Friends, you may remember how quickly things changed from “almost normal” to a totally different world during a week in March of 2020 as the pandemic began.

It seems that the end of those major restrictions is coming in the same way, with little advance warning.

What you may or may not remember is that at Epiphany we had already began to make changes to our practices in the weeks before the cascade of COVID related shut-downs.  We needed some time to think things through and get ready.  We are going to need the same time to evaluate and make changes as restrictions end.

To that end, we are keeping our current operating procedures in place for now. We will be wearing masks this Sunday at Epiphany. We continue to have a mix of vaccinated and unvaccinated people at church – particularly our children – and so it is hard to make a “one size fits-all” decision, especially when major changes to CDC and state guidelines come late in the week.  In the week ahead, the regathering committee (myself, Mtr. Pamela, our senior warden Lisa Baehr, former senior warden Mark Oliphant, and vestry members Bill Hoover, Carole Menzel, Pat Meyer and Margaret Stromberg) will get up to speed on all the new information we have and chart our next steps forward to the post-pandemic future. In any case, we already have plans in place to loosen some of our restrictions on Pentecost Sunday, May 23.

Here is the good news.  Things are changing for the better – more quickly than seemed possible even a few days ago.  We will soon be able to see each other’s faces, sing together, and go forward into a future with a lot fewer rules and restrictions then we have lived with for the past year.
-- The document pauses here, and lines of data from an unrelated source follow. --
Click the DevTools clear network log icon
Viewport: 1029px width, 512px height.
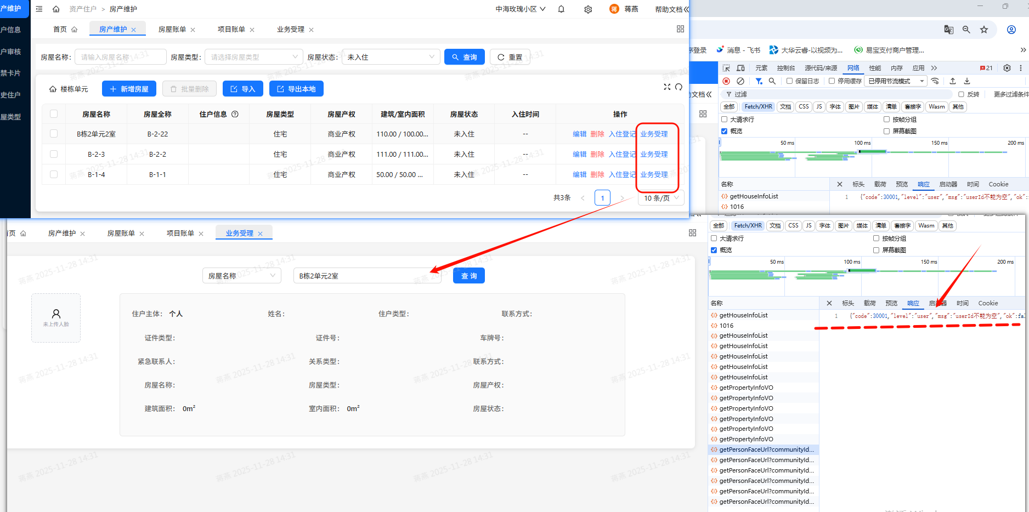pyautogui.click(x=740, y=81)
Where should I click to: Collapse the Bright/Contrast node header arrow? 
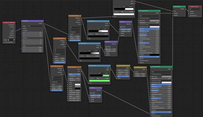coord(135,67)
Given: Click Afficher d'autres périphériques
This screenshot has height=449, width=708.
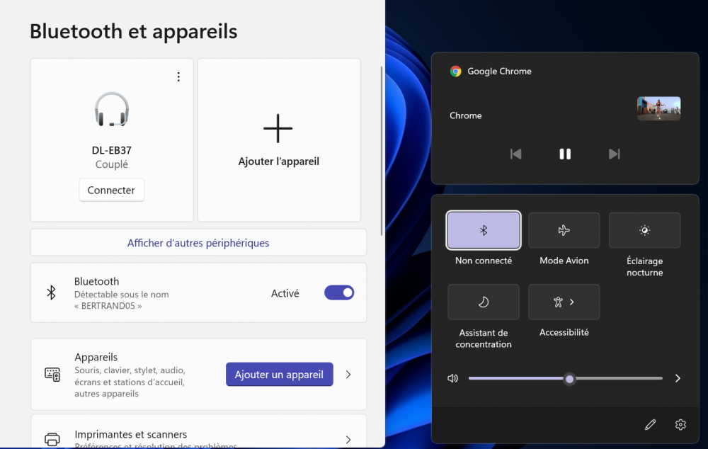Looking at the screenshot, I should point(198,243).
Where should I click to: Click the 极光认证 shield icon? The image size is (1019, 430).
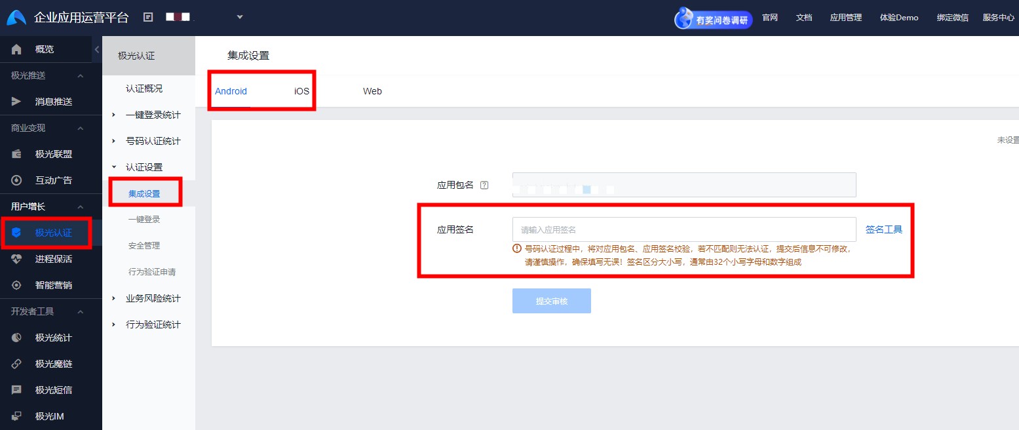pyautogui.click(x=17, y=233)
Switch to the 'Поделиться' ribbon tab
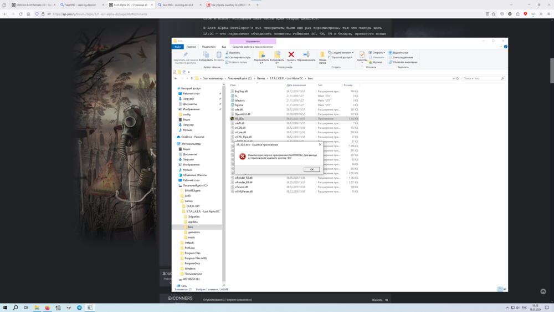Viewport: 554px width, 312px height. click(209, 47)
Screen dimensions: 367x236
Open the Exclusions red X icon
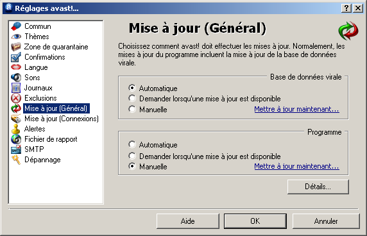(16, 98)
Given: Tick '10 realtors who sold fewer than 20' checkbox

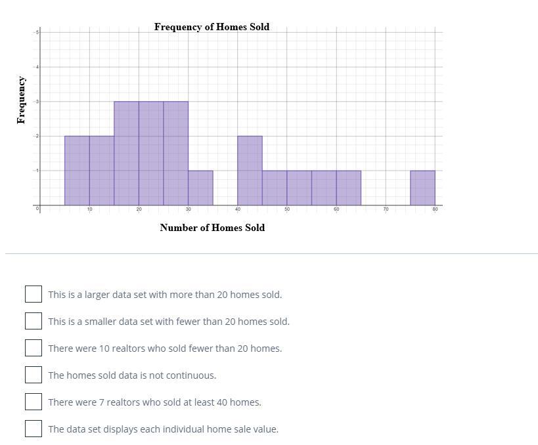Looking at the screenshot, I should (x=34, y=348).
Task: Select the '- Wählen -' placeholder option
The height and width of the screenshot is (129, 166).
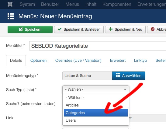Action: 96,98
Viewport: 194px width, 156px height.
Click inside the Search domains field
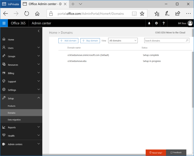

Please be patient with us as we figure it out and patient with those who see our path forward differently than you might. Over the last few weeks in our Gospel readings from John, we heard Jesus pray two things for us his followers, that “all may be one,” and that we “love one another.” This is a time to practice what Jesus prayed for us.

God Bless,

P.S. Let me also encourage you to get vaccinated if you are able to do so. The vaccines work (so far, 155 million people in the U.S have received at least one dose and with that rates of sickness and death have plummeted). While there are things we don’t know about the vaccines yet – and can’t know until more time passes, I believe the unknowns related to the vaccines are far outweighed by what we know about the risks of COVID.